**Exercise:** For the entries that follow, retype exactly the lines from the one containing "Expand latest reply with the down chevron" to the one containing "You are a GUI", inclusive, and only those. Images stay out of the copy.

(Stored records)
_____

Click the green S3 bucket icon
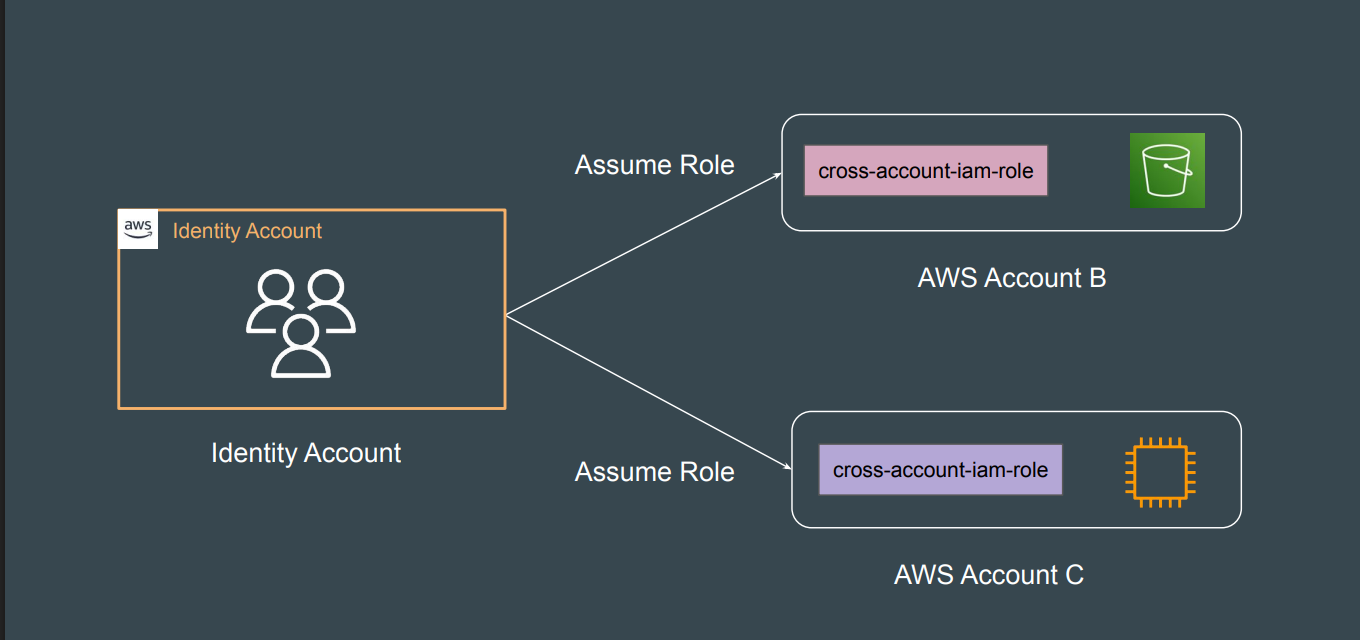The height and width of the screenshot is (640, 1360). click(x=1167, y=171)
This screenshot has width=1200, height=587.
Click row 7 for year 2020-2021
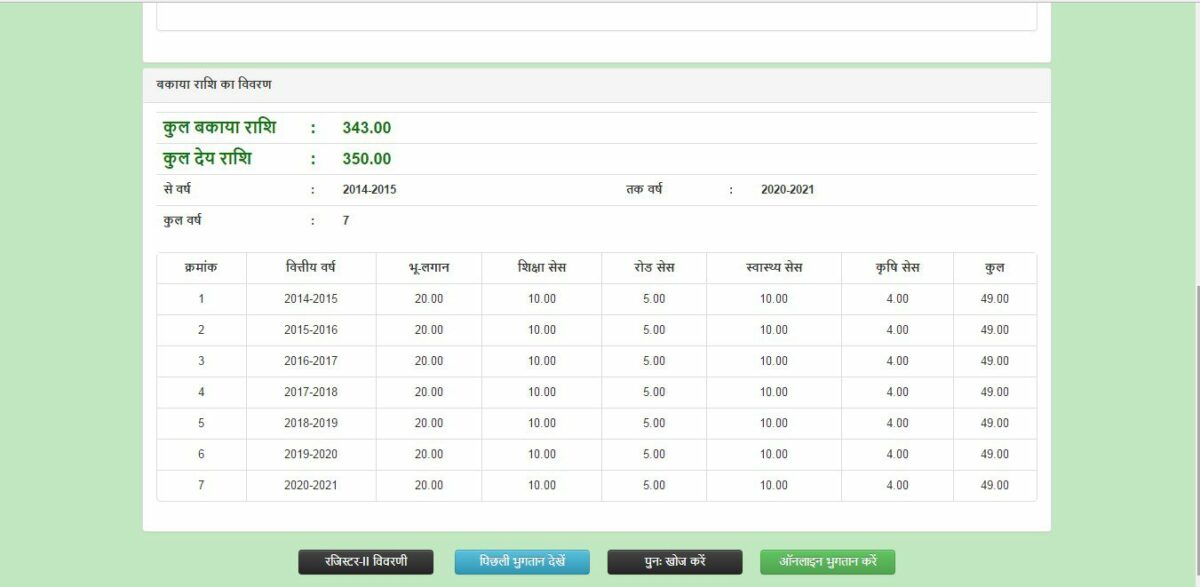310,485
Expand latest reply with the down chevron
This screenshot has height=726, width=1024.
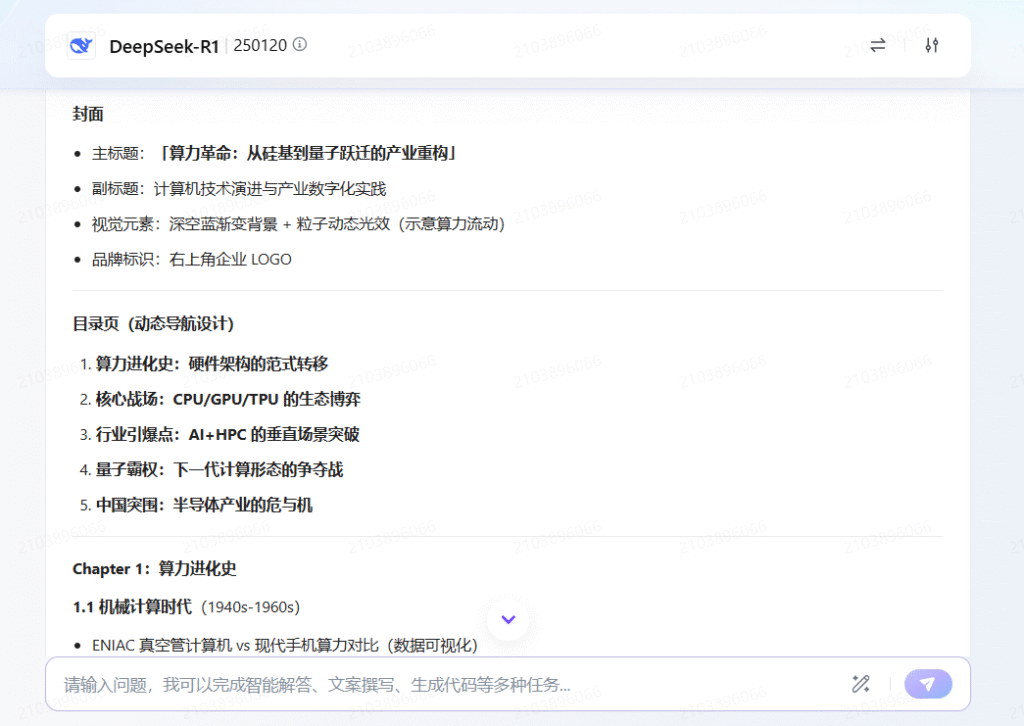(507, 620)
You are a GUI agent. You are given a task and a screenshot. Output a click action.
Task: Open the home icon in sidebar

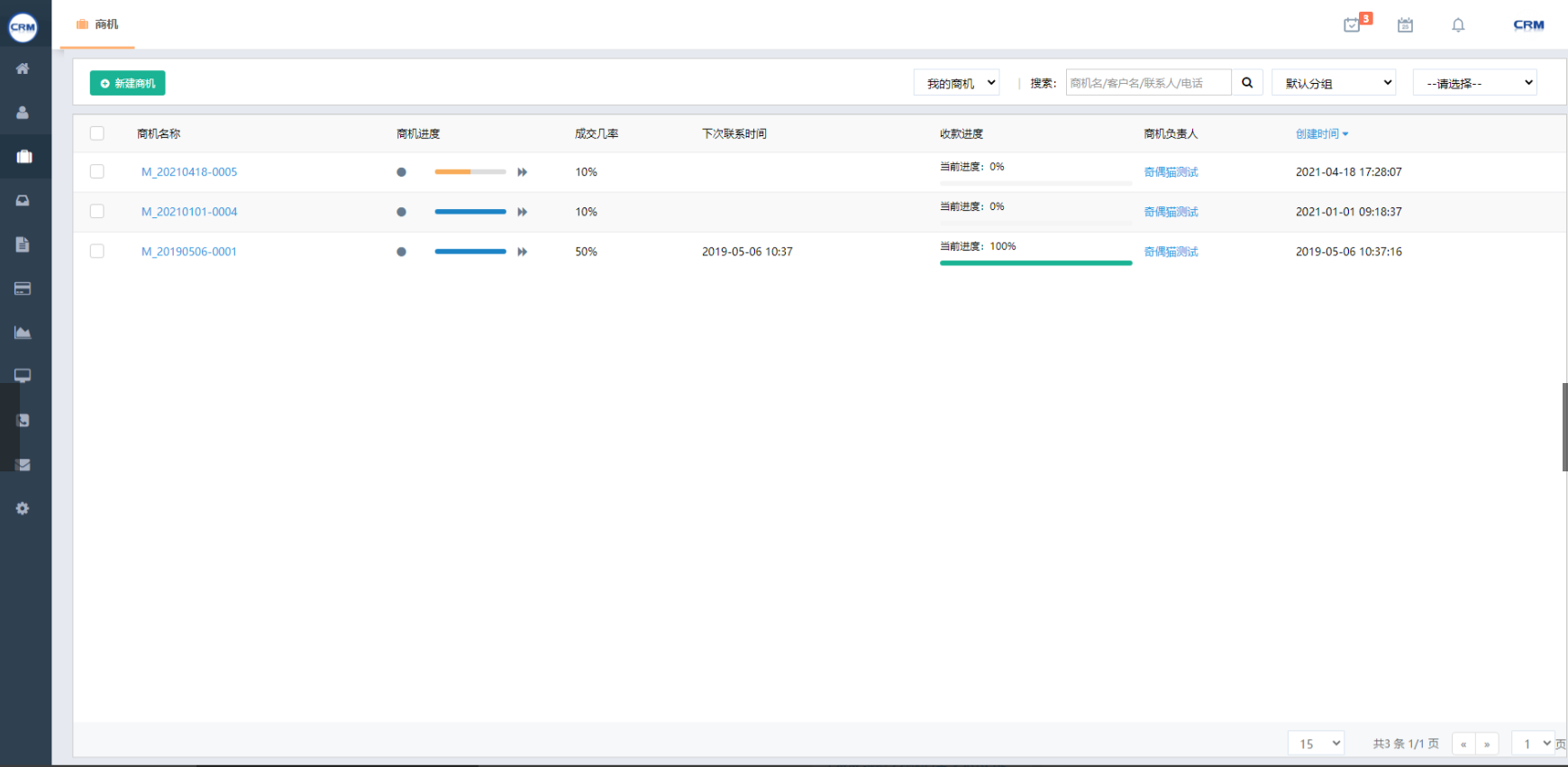23,68
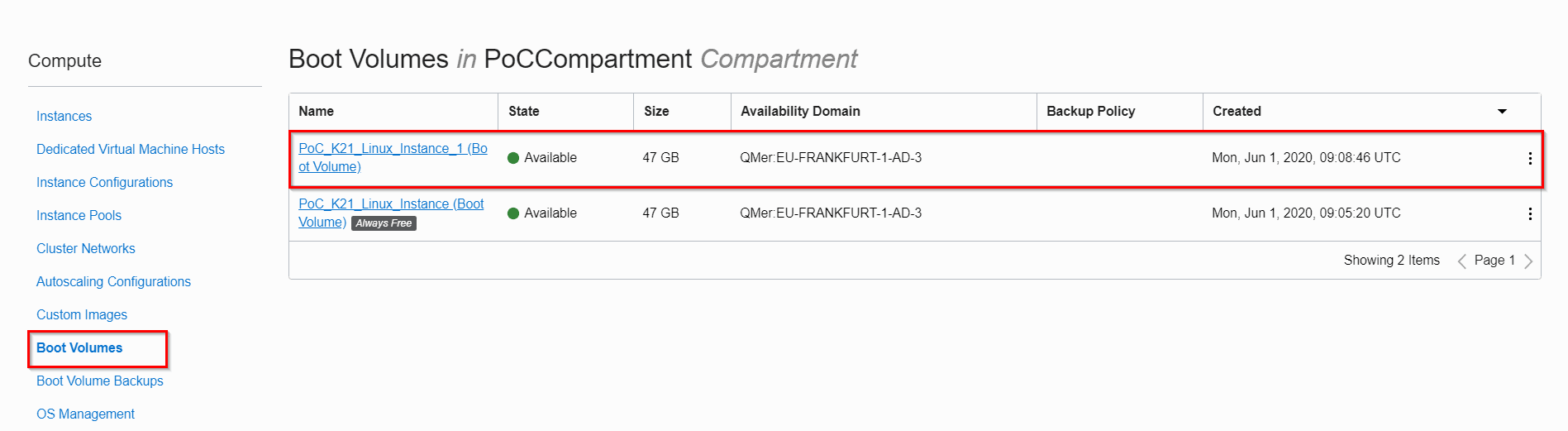Viewport: 1568px width, 431px height.
Task: Click the Name column header
Action: (317, 112)
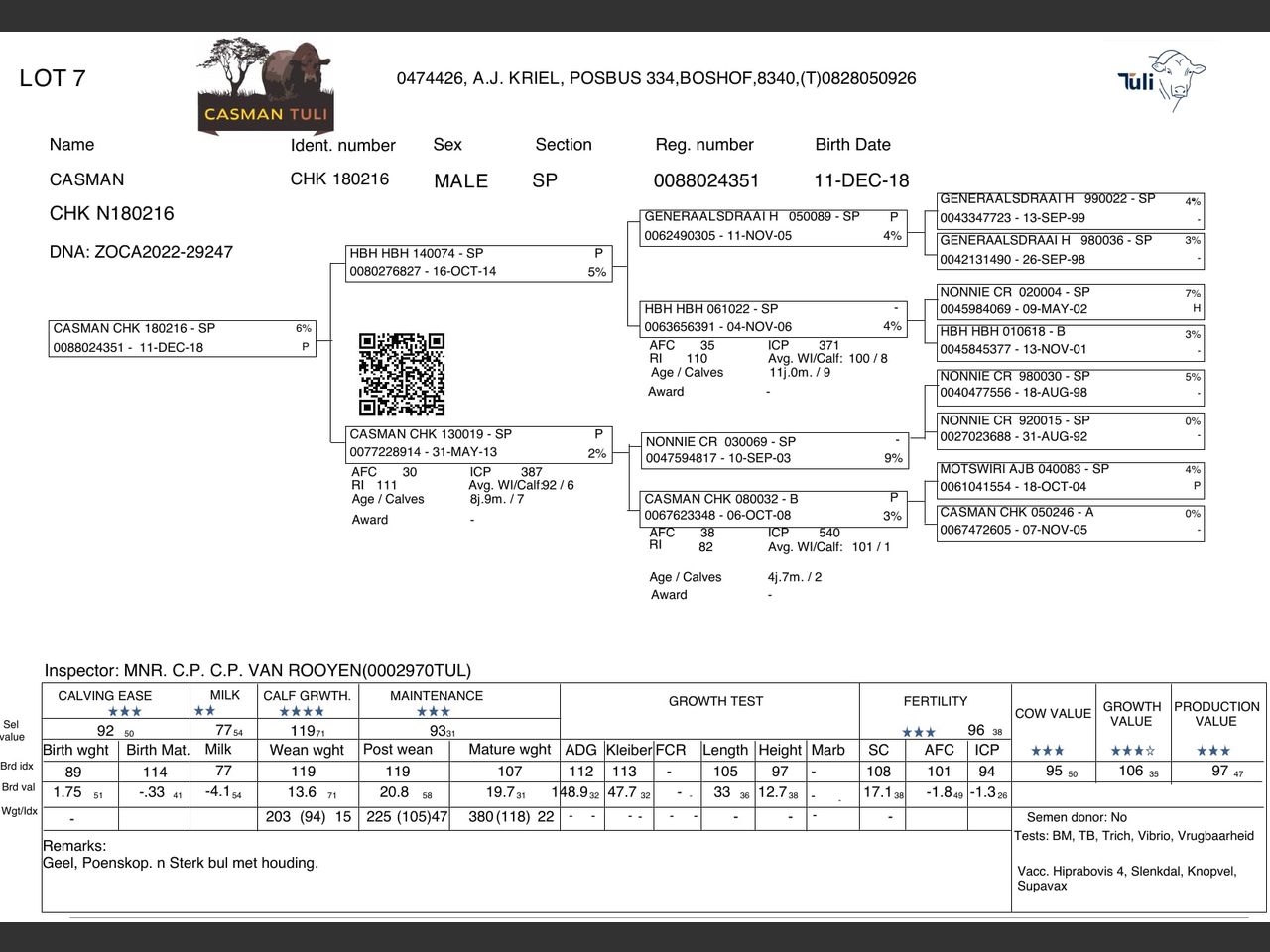Click the DNA: ZOCA2022-29247 text
Viewport: 1270px width, 952px height.
141,252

_____

**Solution:**
Expand latest reply with the down chevron
This screenshot has height=726, width=1024.
(507, 620)
You are a GUI agent. You are given a task and a screenshot. Output a click action.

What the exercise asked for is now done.